» **Exercise instructions**
Each line that has the string "Thùng" must be copied from the records below.

» **Data to use**

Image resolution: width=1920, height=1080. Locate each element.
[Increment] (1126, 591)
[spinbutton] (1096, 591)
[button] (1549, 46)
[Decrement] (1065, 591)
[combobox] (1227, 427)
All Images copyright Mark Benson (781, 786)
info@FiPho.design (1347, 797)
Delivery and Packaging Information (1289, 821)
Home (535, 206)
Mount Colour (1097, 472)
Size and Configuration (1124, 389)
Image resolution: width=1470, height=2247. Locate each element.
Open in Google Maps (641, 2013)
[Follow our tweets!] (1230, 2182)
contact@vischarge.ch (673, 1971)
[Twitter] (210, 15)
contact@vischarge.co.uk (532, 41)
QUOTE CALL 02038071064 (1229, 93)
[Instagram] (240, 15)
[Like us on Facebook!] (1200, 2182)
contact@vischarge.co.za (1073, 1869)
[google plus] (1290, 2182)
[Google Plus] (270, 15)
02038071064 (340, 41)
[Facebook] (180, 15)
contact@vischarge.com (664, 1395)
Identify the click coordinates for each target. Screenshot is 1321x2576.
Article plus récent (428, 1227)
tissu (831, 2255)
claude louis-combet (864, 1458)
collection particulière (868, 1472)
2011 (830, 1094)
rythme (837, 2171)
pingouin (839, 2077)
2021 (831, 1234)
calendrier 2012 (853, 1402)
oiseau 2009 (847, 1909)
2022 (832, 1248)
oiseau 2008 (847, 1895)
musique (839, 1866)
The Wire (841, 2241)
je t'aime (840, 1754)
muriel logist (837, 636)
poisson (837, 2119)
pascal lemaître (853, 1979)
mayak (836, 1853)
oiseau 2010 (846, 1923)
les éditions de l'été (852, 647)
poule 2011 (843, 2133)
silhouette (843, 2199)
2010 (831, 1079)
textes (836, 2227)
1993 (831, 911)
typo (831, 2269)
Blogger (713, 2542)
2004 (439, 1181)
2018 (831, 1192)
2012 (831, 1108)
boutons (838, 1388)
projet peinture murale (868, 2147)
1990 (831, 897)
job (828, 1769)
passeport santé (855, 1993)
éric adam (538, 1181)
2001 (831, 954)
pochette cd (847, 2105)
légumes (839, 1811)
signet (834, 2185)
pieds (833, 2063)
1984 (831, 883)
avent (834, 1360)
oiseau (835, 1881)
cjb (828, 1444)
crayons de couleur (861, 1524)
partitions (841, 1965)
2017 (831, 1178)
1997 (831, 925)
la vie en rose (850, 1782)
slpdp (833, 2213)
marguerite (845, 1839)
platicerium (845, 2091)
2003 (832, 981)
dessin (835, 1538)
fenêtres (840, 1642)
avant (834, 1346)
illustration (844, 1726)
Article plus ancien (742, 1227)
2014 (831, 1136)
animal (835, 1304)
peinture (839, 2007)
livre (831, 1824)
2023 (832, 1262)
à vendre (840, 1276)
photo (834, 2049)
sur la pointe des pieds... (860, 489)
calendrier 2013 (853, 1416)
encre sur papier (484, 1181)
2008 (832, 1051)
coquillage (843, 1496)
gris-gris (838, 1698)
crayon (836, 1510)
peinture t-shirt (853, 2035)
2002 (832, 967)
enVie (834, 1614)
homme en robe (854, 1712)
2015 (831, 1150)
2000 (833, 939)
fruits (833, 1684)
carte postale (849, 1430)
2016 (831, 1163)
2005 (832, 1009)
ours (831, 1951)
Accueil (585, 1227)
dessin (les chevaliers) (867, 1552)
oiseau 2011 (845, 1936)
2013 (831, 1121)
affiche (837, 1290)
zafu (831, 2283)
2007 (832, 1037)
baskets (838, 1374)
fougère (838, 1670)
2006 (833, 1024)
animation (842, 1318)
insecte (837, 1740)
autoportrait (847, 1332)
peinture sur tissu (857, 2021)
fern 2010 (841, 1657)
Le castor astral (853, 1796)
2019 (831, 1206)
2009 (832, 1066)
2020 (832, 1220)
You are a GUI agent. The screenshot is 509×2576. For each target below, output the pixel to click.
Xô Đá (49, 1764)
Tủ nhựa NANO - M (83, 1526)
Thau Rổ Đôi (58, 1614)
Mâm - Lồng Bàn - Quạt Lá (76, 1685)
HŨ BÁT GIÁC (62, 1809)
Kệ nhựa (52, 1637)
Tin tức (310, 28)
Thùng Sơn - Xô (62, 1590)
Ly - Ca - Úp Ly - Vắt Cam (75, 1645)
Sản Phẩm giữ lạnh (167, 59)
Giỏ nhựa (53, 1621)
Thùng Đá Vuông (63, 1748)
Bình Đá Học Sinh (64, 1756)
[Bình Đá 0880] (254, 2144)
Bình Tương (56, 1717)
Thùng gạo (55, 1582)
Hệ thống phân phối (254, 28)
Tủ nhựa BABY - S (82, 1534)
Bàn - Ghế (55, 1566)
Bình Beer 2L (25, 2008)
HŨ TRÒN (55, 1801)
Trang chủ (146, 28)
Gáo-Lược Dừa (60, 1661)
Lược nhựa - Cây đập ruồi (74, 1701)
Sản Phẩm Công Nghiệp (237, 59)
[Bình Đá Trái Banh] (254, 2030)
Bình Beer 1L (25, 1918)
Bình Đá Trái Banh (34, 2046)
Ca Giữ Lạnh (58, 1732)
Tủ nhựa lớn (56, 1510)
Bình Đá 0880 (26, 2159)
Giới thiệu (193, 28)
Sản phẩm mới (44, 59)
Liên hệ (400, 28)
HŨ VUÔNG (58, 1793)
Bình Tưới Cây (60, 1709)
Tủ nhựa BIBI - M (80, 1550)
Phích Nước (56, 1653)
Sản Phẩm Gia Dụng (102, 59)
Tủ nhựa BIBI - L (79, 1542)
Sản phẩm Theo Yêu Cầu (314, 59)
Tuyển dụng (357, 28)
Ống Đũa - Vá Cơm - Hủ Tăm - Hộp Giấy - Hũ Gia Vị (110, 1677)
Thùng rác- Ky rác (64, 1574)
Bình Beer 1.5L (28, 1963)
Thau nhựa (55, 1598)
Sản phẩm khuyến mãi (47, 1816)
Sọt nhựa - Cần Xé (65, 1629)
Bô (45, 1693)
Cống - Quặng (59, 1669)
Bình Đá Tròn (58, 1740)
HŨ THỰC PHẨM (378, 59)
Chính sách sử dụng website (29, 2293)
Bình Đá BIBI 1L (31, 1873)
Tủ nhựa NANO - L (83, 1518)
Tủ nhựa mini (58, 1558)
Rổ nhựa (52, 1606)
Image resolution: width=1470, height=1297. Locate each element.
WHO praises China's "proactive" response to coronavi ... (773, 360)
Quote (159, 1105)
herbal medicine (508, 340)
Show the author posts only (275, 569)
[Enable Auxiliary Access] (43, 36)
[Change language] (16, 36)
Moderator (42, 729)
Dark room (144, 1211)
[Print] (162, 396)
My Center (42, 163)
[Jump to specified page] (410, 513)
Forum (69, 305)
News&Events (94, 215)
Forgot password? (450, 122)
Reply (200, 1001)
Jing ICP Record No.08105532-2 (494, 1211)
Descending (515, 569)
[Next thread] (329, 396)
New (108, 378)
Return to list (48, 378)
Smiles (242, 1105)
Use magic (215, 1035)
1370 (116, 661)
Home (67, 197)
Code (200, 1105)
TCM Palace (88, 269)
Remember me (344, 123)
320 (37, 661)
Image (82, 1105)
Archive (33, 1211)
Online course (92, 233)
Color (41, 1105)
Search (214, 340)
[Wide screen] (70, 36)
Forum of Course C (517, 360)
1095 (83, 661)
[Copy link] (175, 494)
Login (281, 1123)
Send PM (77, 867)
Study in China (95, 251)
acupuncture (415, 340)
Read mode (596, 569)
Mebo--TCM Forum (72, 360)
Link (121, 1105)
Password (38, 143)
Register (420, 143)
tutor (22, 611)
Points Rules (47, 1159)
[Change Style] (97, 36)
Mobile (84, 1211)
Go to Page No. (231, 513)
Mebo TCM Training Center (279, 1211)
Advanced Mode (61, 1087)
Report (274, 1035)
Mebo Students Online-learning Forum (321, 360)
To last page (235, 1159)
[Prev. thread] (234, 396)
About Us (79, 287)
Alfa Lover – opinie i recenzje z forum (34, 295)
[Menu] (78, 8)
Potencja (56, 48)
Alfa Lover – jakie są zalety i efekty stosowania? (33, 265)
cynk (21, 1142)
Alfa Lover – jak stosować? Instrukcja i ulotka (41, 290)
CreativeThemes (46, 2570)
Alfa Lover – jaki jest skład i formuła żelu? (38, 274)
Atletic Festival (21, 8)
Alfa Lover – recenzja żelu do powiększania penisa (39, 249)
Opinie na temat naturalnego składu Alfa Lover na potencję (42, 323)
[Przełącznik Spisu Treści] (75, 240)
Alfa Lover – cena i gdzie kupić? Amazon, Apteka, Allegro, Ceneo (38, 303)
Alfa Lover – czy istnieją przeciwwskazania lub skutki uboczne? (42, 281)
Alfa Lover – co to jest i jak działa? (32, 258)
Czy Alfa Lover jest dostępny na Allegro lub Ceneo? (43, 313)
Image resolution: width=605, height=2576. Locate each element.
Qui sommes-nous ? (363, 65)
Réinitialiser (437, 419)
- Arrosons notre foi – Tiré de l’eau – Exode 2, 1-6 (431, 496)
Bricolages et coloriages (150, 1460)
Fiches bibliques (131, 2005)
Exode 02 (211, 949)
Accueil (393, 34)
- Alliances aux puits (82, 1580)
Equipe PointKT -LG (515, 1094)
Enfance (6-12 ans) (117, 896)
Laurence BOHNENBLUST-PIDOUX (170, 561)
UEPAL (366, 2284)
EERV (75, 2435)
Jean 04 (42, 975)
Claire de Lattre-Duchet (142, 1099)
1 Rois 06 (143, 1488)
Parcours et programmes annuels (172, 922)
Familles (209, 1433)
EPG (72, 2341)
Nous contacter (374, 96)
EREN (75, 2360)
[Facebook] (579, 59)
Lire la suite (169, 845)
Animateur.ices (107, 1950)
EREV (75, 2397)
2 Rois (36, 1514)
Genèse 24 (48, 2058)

» **Response to this exercise**
Thùng Sơn - Xô (62, 1590)
Thùng Đá Vuông (63, 1748)
Thùng gạo (55, 1582)
Thùng rác- Ky rác (64, 1574)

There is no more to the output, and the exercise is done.